Semaine de Fiac sans Fiac
Cette semaine aurait dû être la semaine de la Fiac et les pieds des amateurs d’art contemporain frétillaient à l’idée d’arpenter les allées du Grand Palais. Mais la Fiac a été annulée et les pieds sont donc frustrés. Pas complètement, toutefois, car autour de la Fiac s’organisent tout un certain nombre d’événements (foires parallèles, nocturnes des galeries, etc.) qui, répondant aux normes sanitaires, ont pu être maintenus. Dans le but de créer une effervescence artistique dans Paris, bien sûr, même si celle-ci peut paraître illusoire. C’est ainsi que de nombreux vernissages ont eu lieu, que certaines grandes enseignes, comme Perrotin, Almine Rech ou Kamel Mennour, ont même reconstitué dans leurs espaces les stands qu’elles avaient prévus pour la foire, que Paris internationale se tient pour partie en ligne pour partie dans un supermarché désaffecté du 9e arrondissement (www.parisinternationale.com) et que la foire Galeristes sera au rendez-vous du Carreau du Temple du 23 au 25 octobre (www.galeristes.fr). Trois expositions ont retenu notre attention.

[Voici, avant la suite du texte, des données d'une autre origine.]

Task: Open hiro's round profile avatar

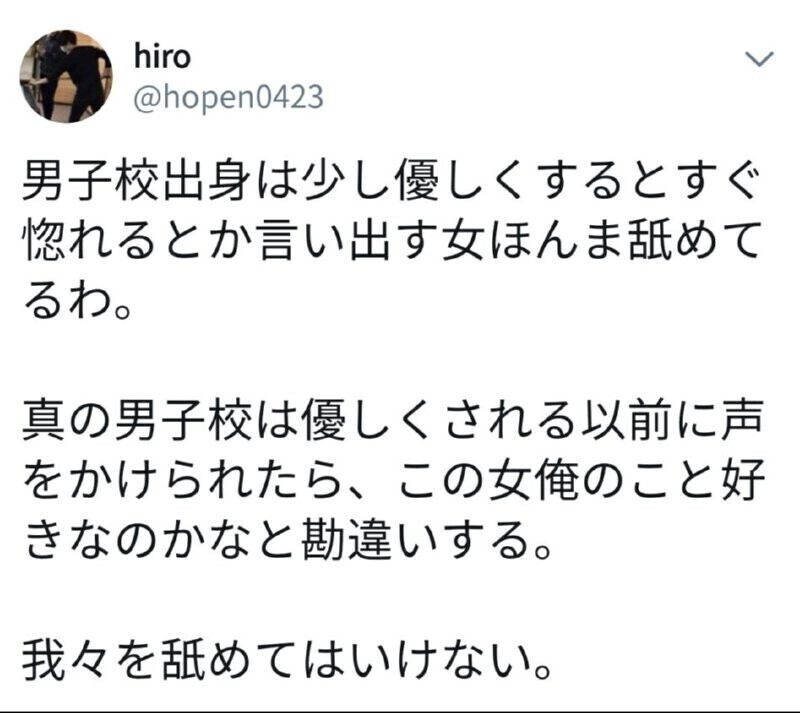Action: tap(66, 77)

La première se tient chez David Zwirner et elle est consacrée au jeune artiste anglais né en 1986 en Colombie, Oscar Murillo. C’est un artiste qu’on a peu vu en France (à part une exposition au Jeu de Paume), alors qu’il a été montré dans de nombreux musées et biennales (dont la dernière Biennale de Venise, où il présentait un projet qui sollicitait la participation d’enfants). Sa pratique comprend la peinture, mais aussi la sculpture, les installations, les actions, etc., l’ensemble visant à mettre l’accent sur les notions d’échanges culturels et sur la manière dont les idées, les langues et même les objets quotidiens circulent et s’échangent dans notre univers mondialisé. Il travaille beaucoup en collaboration et en particulier avec sa famille. C’est ainsi qu’elle l’aide à coudre les anciennes toiles qu’il recycle ou qu’il assemble avec d’autres matériaux comme le velours et le lin, dans l’idée de créer une sorte de collage qui crée une nouvelle surface et fédère toutes les énergies contenues dans celles-ci..
Les toiles qu’il présente actuellement dans l’espace parisien de la puissante galerie américaine ont été réalisées pendant le confinement, alors qu’il se trouvait dans sa ville natale colombienne, La Paila, où il a été contraint de passer plusieurs mois. Elles font partie d’une série « manifestation », qui veut témoigner d’un engagement politique et d’une manière de résister face au pouvoir (Oscar Murillo y inscrit les mots « power », « laws », « news », qu’il efface ensuite pour n’en laisser qu’une trace). Comme elles sont abstraites, elles ne renvoient pas spécifiquement à une cause plutôt qu’à une autre. Mais elles dégagent une énergie, une force, une violence qui traduisent immédiatement la fougue et la colère.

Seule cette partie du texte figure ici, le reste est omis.